Precious’s mother—a woman who commands amazing respect for the amount she has given up to care for her daughter—brought the girl to the big white hospital ship that had just, that day, arrived in Monrovia. Patients weren’t being seen for another two weeks, and, regardless, Precious wasn’t the sort of patient we could have given anything to. But mom tried. And she was sent off to one of the local hospitals to treat the cellulitis that had set into her daughter's knee.

There, Precious received appropriate antibiotics. Except that she was allergic to them, unbeknownst to anyone. Her face swelled up. Her knee and elbow got no better. And then, slowly, the facial swelling turned into outright death. The tissues on her face succumbed to a condition—unique to the malnourished developing world—called noma. Or, in its more grotesque nomenclature, cancrum oris. Noma is an opportunistic infection that attacks a slightly depressed immune system (usually after measles; sometimes after other infections), almost exclusively in the undernourished child. The bacteria that live in all of our mouths decide it’s time to feast. And feast they do.

Precious was—relatively—lucky. She lost her lips. They turned black and fell off. I’m not making that up.

But she could have lost more—others have lost lips, noses, and eyes. Her mother did not give up. Precious had been befriended by one of the receptionists on the ship, who visited her at the hospital daily.
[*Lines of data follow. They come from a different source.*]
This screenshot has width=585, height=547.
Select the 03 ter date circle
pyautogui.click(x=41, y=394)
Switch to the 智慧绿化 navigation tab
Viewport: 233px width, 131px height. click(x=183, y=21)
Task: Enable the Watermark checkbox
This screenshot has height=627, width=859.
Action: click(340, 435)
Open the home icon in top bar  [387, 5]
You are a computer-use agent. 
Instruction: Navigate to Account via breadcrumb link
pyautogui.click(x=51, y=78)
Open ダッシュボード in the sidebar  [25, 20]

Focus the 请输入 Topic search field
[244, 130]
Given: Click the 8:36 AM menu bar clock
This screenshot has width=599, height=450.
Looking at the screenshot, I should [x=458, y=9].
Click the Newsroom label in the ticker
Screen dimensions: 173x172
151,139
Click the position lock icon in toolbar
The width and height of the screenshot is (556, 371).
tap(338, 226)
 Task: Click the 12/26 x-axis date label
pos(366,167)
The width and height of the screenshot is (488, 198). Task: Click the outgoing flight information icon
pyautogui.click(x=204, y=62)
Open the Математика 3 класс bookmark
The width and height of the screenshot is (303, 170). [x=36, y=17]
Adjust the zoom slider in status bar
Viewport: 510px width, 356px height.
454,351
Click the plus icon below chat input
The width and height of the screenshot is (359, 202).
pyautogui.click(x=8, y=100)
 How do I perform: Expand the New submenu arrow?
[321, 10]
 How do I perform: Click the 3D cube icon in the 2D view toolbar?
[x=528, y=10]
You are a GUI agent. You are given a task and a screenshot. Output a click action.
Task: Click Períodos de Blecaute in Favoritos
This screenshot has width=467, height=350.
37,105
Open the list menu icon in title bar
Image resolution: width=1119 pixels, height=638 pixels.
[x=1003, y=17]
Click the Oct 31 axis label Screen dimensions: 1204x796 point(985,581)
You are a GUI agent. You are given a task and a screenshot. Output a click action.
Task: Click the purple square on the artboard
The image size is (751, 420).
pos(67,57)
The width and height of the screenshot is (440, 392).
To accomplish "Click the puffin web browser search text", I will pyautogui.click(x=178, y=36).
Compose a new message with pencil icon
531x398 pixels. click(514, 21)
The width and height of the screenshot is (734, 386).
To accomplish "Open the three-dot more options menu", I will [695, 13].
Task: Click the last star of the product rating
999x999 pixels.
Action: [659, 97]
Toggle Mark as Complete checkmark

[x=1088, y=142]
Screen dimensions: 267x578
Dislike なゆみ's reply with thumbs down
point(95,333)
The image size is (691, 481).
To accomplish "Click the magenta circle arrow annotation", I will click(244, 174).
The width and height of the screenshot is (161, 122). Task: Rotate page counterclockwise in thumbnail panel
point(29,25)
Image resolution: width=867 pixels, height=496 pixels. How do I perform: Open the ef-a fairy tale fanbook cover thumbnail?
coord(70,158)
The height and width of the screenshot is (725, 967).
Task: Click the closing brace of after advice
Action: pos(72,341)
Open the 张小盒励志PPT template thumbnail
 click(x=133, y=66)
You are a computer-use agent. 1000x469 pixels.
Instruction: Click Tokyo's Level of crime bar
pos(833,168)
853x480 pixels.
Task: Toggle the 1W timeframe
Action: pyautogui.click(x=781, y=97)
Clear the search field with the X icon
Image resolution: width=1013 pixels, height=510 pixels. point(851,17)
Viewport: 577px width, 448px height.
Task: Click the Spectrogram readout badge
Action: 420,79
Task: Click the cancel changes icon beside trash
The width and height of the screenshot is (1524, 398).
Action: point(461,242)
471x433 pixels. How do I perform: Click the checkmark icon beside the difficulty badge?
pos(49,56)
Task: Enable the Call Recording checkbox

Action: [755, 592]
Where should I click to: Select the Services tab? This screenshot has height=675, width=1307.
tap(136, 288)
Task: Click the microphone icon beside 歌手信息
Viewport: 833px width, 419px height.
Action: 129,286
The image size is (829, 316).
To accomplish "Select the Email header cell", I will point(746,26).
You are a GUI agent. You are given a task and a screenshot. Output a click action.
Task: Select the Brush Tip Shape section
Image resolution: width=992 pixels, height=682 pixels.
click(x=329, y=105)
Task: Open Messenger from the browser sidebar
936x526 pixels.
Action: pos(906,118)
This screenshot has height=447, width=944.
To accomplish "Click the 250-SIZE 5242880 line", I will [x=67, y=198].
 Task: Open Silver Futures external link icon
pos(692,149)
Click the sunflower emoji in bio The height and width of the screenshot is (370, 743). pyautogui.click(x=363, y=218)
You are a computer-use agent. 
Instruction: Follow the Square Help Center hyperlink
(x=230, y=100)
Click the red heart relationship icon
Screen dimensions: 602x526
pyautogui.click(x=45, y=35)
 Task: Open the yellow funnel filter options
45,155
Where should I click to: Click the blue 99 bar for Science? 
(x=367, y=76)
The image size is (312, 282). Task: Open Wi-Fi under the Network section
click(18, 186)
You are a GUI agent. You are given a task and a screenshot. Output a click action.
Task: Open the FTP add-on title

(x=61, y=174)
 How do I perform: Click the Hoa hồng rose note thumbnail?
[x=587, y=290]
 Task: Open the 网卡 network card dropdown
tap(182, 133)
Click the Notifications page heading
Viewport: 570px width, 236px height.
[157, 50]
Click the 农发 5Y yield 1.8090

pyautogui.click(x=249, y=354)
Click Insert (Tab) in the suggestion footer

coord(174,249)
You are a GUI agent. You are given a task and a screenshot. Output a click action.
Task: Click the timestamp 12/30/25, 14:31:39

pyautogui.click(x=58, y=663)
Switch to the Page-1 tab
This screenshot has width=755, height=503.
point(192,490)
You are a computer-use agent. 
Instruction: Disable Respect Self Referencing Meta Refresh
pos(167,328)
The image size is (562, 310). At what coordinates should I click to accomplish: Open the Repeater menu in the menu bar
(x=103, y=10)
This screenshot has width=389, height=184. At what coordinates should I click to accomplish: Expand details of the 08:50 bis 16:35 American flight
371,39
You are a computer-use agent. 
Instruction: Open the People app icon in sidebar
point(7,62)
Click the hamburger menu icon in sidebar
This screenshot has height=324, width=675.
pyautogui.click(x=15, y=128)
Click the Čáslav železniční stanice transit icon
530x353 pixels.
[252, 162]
Three months later, during which time her mother had not once been home, not once left her daughter’s side, the infection had been successfully controlled and the noma had run its course.

Precious was brought on-board for reconstruction of her lips. It’s a long, four- or five-month ordeal, with six or seven stages (for those of you facile with lip reconstruction, this is like nothing you’ve ever seen before). She has finished stage I. And, for the first time in three months, mom has been home to sleep in her own bed.

What happened to Precious would never have happened at home. At home, kids eat too much. At home, they get vaccinated against measles. At home, when they scrape their knees, mom drops her dishes, runs out under those sun-dappled leaves, concern dancing in her eyes, antibiotic ointment in hand. At home, we make feel-good commercials about the very thing that has permanently scarred a little girl like Precious.

Man is born into trouble, wrote the ancients, as surely as the sparks fly upward.